Job Description
Are you a seasoned Quality Assurance professional with a passion for pharmaceutical excellence? Veridian Pharmaceuticals, a leading innovator in life-changing therapies, is seeking a highly motivated and meticulous Senior Pharmaceutical Quality Assurance Specialist to join our dynamic team in Princeton, NJ. This is an unparalleled opportunity to ensure the highest standards of quality and compliance, directly impacting patient safety and product efficacy.
At Veridian, we are dedicated to pushing the boundaries of scientific discovery to develop cutting-edge medicines. Your expertise will be crucial in maintaining our rigorous quality systems, supporting regulatory filings, and fostering a culture of continuous improvement.
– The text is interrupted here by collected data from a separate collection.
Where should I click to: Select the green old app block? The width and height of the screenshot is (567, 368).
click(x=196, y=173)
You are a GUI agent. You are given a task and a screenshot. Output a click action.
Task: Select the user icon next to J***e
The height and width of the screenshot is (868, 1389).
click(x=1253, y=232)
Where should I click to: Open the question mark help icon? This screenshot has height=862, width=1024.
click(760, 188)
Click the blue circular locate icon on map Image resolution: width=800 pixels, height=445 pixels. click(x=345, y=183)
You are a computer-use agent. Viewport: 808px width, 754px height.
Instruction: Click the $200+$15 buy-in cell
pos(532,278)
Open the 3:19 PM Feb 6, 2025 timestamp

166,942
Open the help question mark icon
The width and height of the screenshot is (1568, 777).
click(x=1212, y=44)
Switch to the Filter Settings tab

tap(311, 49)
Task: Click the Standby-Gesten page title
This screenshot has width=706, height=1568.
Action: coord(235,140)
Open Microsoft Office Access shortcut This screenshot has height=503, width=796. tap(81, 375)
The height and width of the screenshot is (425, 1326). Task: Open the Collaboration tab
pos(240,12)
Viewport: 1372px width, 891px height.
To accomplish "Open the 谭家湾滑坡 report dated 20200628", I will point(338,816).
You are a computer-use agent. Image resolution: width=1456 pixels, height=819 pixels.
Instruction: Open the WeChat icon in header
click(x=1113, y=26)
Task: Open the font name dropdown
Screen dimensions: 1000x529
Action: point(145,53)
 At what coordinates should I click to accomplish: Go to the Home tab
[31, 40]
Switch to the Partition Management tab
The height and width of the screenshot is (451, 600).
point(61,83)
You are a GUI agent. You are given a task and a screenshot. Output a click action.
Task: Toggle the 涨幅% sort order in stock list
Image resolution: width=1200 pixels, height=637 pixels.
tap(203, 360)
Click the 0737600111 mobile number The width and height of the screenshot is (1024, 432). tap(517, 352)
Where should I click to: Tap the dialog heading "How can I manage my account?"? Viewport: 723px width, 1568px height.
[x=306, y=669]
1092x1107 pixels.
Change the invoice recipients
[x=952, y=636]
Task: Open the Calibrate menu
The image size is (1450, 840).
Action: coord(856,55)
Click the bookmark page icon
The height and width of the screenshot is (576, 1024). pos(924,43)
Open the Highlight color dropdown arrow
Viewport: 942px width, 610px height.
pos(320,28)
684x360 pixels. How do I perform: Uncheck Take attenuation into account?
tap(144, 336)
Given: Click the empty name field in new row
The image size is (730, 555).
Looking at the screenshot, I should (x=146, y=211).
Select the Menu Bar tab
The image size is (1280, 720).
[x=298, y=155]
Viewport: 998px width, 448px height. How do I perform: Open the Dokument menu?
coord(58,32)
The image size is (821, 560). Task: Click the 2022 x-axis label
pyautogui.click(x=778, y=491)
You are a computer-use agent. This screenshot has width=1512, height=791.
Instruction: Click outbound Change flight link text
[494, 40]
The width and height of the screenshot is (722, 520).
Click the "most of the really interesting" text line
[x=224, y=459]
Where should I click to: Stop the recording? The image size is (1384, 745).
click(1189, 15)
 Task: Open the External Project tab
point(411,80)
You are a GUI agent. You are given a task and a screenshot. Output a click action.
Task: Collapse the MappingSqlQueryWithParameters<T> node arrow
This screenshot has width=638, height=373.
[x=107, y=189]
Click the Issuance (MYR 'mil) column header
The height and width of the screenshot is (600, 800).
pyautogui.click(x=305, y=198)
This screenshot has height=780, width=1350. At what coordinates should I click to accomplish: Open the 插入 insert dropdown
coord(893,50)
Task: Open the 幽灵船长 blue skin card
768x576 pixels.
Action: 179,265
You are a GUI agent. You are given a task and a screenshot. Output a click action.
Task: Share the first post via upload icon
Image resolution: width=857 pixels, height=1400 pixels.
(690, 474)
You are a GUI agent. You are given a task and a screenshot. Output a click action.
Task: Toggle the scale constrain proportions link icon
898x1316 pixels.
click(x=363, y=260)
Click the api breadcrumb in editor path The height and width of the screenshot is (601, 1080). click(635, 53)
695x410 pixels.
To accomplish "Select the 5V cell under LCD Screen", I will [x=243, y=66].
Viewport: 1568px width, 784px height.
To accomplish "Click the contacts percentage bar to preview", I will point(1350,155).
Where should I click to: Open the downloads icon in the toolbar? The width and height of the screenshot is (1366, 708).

If you thrive in a fast-paced environment and are ready to make a significant impact on global health, we invite you to apply.
Responsibilities
- Lead and execute internal and external audits (GMP, GCP, GLP) to ensure compliance with global regulatory requirements (FDA, EMA, ICH).
- Develop, review, and approve Quality System documents, including SOPs, policies, and quality agreements.
- Manage and investigate deviations, CAPAs, OOS results, and change controls, driving effective root cause analysis and timely resolution.
- Provide expert QA support for batch record review, product release activities, and stability programs.
- Participate in regulatory inspections and provide comprehensive responses to audit observations.
- Collaborate cross-functionally with R&D, Manufacturing, Regulatory Affairs, and Clinical teams to embed quality throughout the product lifecycle.
- Conduct training sessions on quality principles and regulatory expectations for staff across departments.
Qualifications
- Bachelor's degree in Pharmacy, Chemistry, Biology, or a related scientific field. Master's degree preferred.
- 5+ years of progressive experience in Quality Assurance within the pharmaceutical or biotechnology industry.
- In-depth knowledge of cGMP, ICH guidelines, FDA regulations (21 CFR Parts 210/211, 820), and EU GMP Annexes.
- Proven experience with Quality Management Systems (QMS), including deviation management, CAPA, change control, and OOS investigations.
- Strong analytical, problem-solving, and decision-making abilities with excellent attention to detail.
- Exceptional written and verbal communication skills, capable of influencing and collaborating effectively across all organizational levels.
- ASQ Certification (e.g., CQE, CQA) is a significant plus.